Data section.
════════

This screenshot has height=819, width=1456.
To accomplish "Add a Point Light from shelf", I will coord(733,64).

════════

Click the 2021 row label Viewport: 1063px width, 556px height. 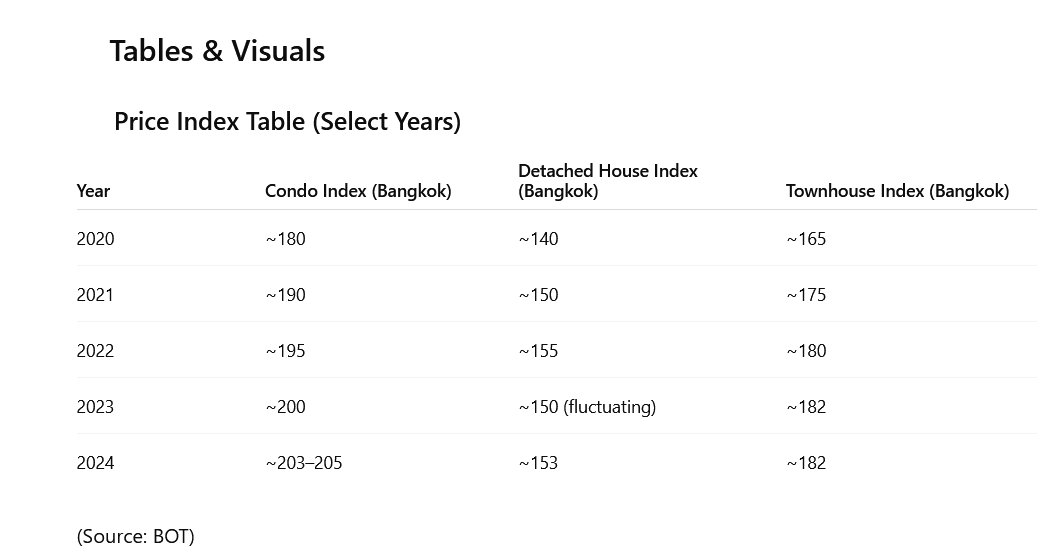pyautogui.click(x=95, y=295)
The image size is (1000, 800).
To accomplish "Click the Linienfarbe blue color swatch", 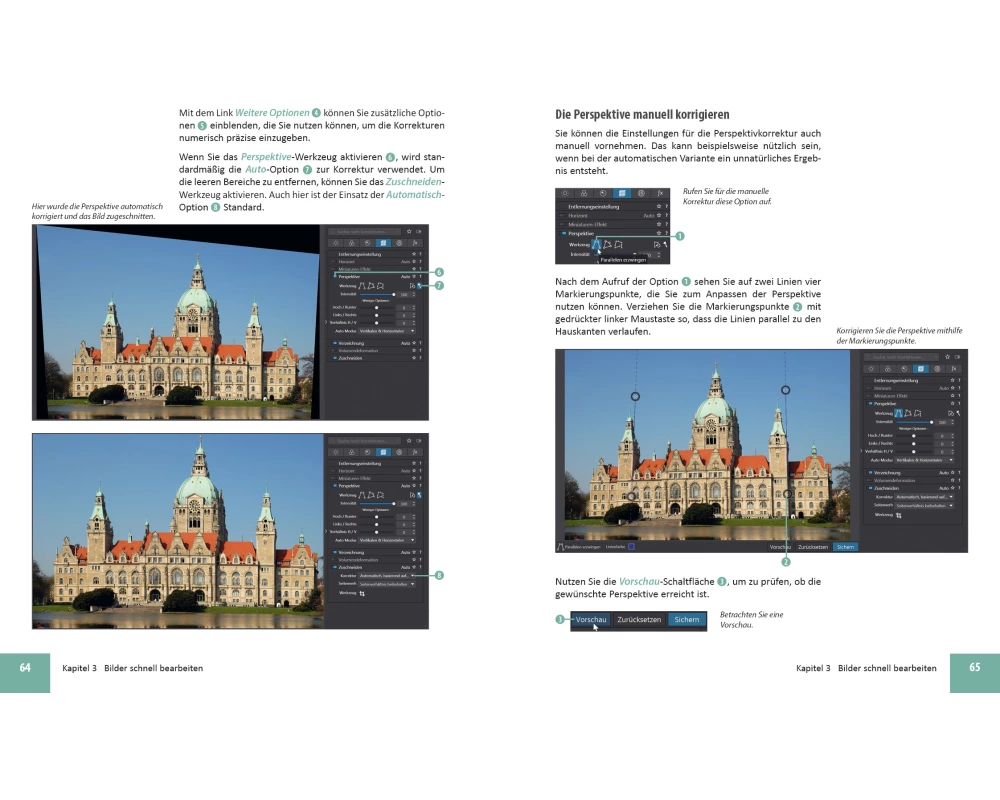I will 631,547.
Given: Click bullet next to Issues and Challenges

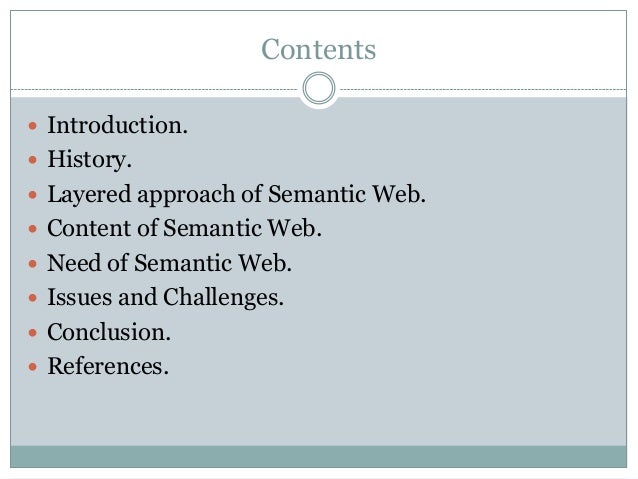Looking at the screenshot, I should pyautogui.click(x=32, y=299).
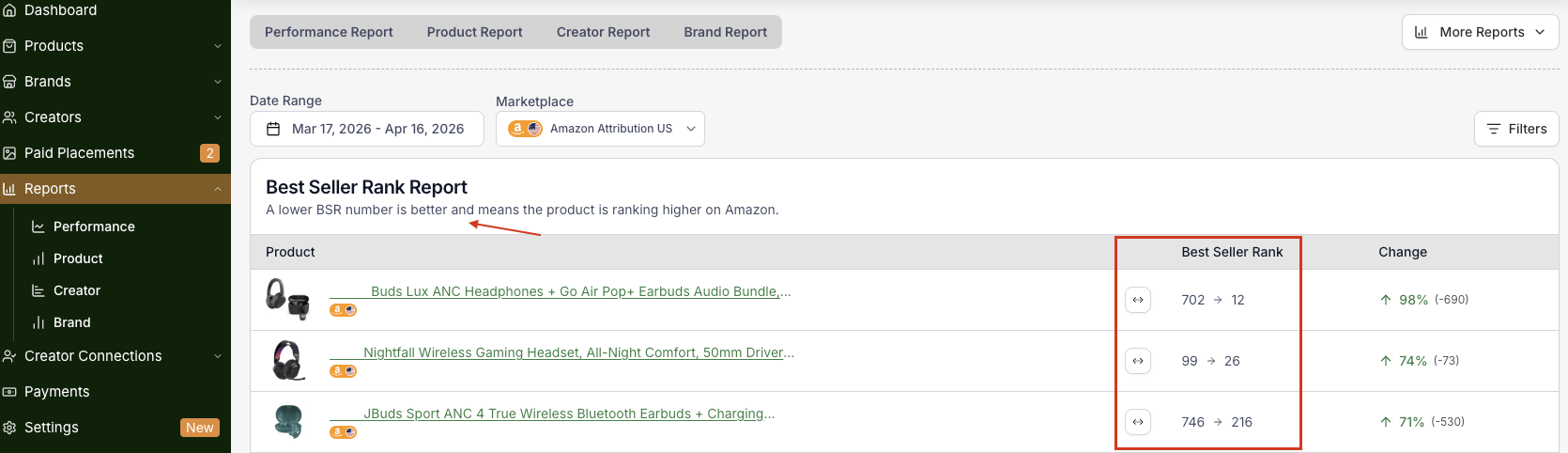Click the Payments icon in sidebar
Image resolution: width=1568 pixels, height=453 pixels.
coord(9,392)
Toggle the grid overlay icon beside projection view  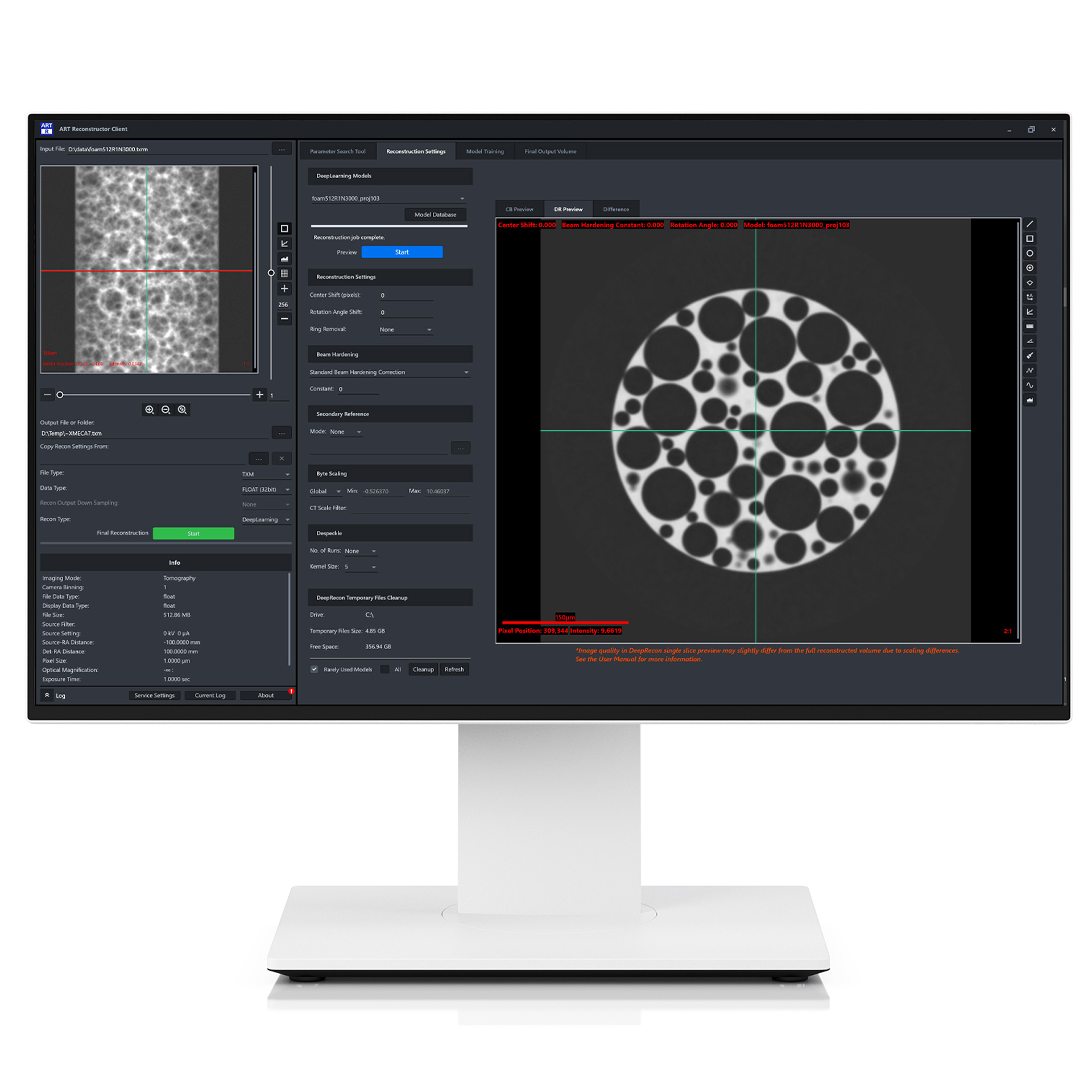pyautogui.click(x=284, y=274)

════════

Challenge. Repeat the lines of the listing above, starting at the line that contains "This screenshot has height=819, width=1456." and ending at the line that contains "I will coord(733,64).", both included.

Result of the task.
This screenshot has height=819, width=1456.
To accomplish "Add a Point Light from shelf", I will coord(733,64).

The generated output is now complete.